Sitemaps: Is there such a thing as too big?

Screen shot 2011-01-26 at 3.01.40 PM.png

I use the Google XML-Sitemap plugin in all my WordPress installations. It’s a great way to tell Google, Yahoo and Bing when my site updates, and for them to easily see what’s new. It’s a nice set-and-forget kind of plugin.

I’ve been noticing something strange on one of my sites lately – the sitemap keeps timing out and producing nothing but a blank screen. That’s never good – so I’ve been digging into the site to suss out the issue.

I think part of the problem is that this particular site has over 2,700 blog posts. Building the sitemap for that site, and including all the tags and categories was killing the process.

My question today is this – should we be limiting the number of items we put in our sitemap.xml file? Should I cut it off at an arbitrary number, such as 25, or leave all 2,700 in there knowing that only the most recent 5 or so posts are the ones I really want Google to see.

2 thoughts on “Sitemaps: Is there such a thing as too big?”

  1. You can manually upload a sitemap to Google with Webmaster Tools. I’m not sure if this plugin is creating the sitemap dynamically, hence the timeout? So that might be a solution.

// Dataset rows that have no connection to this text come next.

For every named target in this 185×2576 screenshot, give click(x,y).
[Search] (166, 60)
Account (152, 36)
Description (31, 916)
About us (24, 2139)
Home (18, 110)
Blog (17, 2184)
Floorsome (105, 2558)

    I find that even on a non-WordPress site Google only follows a certain number of links on the sitemap that we provide, ex. our site map contains 2,000 urls but Google says it is only using 1,100 of these urls. Maybe this is due to dead links?

    On a blogging site, I think WordPress does a great job that directs the spider around to pages like archives, categories etc. I’ve read that Google will use your sitemap on two pages that might be duplicate, it will link to the one provided in the sitemap.

    Sitemaps also come in handy with sections of your site that aren’t included in navigation but you still want to index. So maybe save a certain number of links for that purpose.

  2. I have also seen it where LARGE sites 100,000+ pages that have everything in the sitemap don’t get everything into the search index. I imagine this is a classic problem for large college websites.

Comments are closed.